Inflation fears have hit local financial markets and on Tuesday forced the authorities to sell dollars to prop up the weakening won. Bonds prices also fell and the political unrest was cited as a factor is pressing down share prices.
Lee’s promise of 6 percent growth this year now looks out of reach and many economists doubt it will even match last year’s 5 percent rise because of the impact of slowing economic growth and surging inflation around the world.
Local media said Lee would start a government reshuffle later this week and speculated the conservative former CEO would ditch his farm, health and education ministers, along with several aides, and possibly the foreign and finance ministers.
The April beef deal with the United States was meant to help a separate bilateral free trade accord that U.S. congressional leaders threatened to block unless South Korea opened up its market to beef imports.
But widespread concern over mad-cow disease in U.S. beef quickly turned the issue into a lightning rod for a broad range of grievances against Lee’s government that the public increasingly sees as out of touch with its concerns.
The U.S. government is vexed by the delay in reopening a lucrative market and said it will not renegotiate the deal.
“We are in close contact with the Korean government in an effort to find a mutually acceptable path forward,” said Gretchen Hamel, spokeswoman for U.S. Trade Representative Susan Schwab.
Lee won December’s presidential election over an unpopular liberal opponent by a landslide, largely on his pledge to bring high growth back to South Korea’s export-dependent economy.
“His path to the presidency was too easy. He felt he could do no wrong and this created arrogance and confidence that made it difficult for him to see the political landscape,” said Kang Won-taek, political science professor at Soongsil University.
Truck drivers, following the lead of unions in countries across Asia and Europe, voted on Monday to go on strike over rising fuel prices. They ignored the government’s $10.2 billion financial aid package announced a day before and designed in part to cushion the impact of mounting energy costs.
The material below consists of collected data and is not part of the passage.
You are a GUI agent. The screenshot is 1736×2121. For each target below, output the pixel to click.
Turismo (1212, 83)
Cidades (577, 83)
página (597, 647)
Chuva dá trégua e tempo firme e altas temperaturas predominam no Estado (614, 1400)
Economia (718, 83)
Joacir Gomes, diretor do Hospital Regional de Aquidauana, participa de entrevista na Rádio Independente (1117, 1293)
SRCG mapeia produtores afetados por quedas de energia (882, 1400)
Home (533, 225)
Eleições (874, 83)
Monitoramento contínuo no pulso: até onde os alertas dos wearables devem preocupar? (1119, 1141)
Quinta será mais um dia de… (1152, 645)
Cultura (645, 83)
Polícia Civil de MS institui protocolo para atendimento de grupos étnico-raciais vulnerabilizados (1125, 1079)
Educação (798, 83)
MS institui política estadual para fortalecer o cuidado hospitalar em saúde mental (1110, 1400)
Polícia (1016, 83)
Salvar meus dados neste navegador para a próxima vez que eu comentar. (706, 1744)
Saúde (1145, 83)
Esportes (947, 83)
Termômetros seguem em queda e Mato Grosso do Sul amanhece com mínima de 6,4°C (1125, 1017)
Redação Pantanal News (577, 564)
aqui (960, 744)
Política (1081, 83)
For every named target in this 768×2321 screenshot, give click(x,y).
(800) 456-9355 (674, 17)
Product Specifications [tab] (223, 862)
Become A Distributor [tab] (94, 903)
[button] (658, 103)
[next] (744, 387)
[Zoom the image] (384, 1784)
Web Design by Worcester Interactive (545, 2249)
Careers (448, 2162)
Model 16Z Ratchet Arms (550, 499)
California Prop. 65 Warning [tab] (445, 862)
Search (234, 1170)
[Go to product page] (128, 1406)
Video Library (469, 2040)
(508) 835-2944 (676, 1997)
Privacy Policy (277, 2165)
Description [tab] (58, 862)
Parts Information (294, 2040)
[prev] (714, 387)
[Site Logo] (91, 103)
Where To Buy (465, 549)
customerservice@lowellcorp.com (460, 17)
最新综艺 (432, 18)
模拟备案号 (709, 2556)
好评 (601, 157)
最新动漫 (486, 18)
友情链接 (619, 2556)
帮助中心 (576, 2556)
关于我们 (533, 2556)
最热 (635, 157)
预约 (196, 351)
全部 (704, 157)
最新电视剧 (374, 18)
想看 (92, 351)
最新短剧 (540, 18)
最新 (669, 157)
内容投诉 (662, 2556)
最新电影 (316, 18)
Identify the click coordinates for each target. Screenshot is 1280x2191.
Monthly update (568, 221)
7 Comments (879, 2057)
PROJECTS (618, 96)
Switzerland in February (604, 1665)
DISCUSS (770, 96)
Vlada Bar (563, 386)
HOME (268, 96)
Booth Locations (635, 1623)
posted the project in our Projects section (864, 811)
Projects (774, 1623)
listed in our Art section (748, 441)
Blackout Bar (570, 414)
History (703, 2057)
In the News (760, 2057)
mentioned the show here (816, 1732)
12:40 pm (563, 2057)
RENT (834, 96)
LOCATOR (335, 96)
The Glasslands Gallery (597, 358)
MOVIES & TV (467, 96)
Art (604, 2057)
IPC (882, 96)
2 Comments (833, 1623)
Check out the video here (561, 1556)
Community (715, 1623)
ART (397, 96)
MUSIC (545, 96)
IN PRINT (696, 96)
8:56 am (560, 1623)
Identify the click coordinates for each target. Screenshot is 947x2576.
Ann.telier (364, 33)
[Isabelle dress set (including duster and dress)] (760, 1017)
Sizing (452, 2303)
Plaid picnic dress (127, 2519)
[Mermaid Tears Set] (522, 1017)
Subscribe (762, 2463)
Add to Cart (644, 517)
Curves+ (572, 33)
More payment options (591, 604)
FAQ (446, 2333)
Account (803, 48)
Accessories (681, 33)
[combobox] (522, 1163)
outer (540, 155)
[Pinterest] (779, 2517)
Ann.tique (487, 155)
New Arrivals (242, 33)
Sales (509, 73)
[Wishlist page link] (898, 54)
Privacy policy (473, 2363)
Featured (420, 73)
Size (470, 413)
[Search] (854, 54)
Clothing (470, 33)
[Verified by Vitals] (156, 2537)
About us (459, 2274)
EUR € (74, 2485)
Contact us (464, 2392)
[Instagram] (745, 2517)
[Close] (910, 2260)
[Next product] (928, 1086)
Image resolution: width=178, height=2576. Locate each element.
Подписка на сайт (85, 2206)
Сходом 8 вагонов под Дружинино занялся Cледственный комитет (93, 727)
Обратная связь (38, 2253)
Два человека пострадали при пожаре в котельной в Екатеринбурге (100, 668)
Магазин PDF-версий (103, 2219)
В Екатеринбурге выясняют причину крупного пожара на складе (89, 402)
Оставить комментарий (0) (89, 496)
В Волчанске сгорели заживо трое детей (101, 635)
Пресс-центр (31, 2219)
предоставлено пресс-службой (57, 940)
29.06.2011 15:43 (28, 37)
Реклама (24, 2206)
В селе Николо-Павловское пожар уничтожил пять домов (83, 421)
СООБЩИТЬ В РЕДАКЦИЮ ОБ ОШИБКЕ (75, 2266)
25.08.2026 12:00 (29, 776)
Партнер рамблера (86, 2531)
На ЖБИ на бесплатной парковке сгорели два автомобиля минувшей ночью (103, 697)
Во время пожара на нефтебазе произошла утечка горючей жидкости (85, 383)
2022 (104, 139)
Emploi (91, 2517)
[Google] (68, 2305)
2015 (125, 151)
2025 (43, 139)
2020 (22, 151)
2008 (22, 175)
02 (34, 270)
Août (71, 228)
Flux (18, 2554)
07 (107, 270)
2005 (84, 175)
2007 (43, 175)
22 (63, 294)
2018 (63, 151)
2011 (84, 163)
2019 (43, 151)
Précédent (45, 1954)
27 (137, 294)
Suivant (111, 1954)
Other unions also voted on whether to strike and slow down production at auto plants and other factories.
The growing political storm has all but blocked the government’s plans for major economic reform, including tax cuts, privatization of major state-run firms and banks and efforts to make the country more accessible to foreign investment.
The new conservative-dominated parliament has been unable to sit because the opposition has boycotted its opening.
“The current crisis signifies a deeper public malaise in Korea, risking to dampen economic growth over the coming year,” said Hong Kong-based HSBC Asia economist Frederic Neumann.
“The second big worry is that consumer and business sentiment takes another hit, thus depressing domestic demand at a time when exports could show signs of buckling.”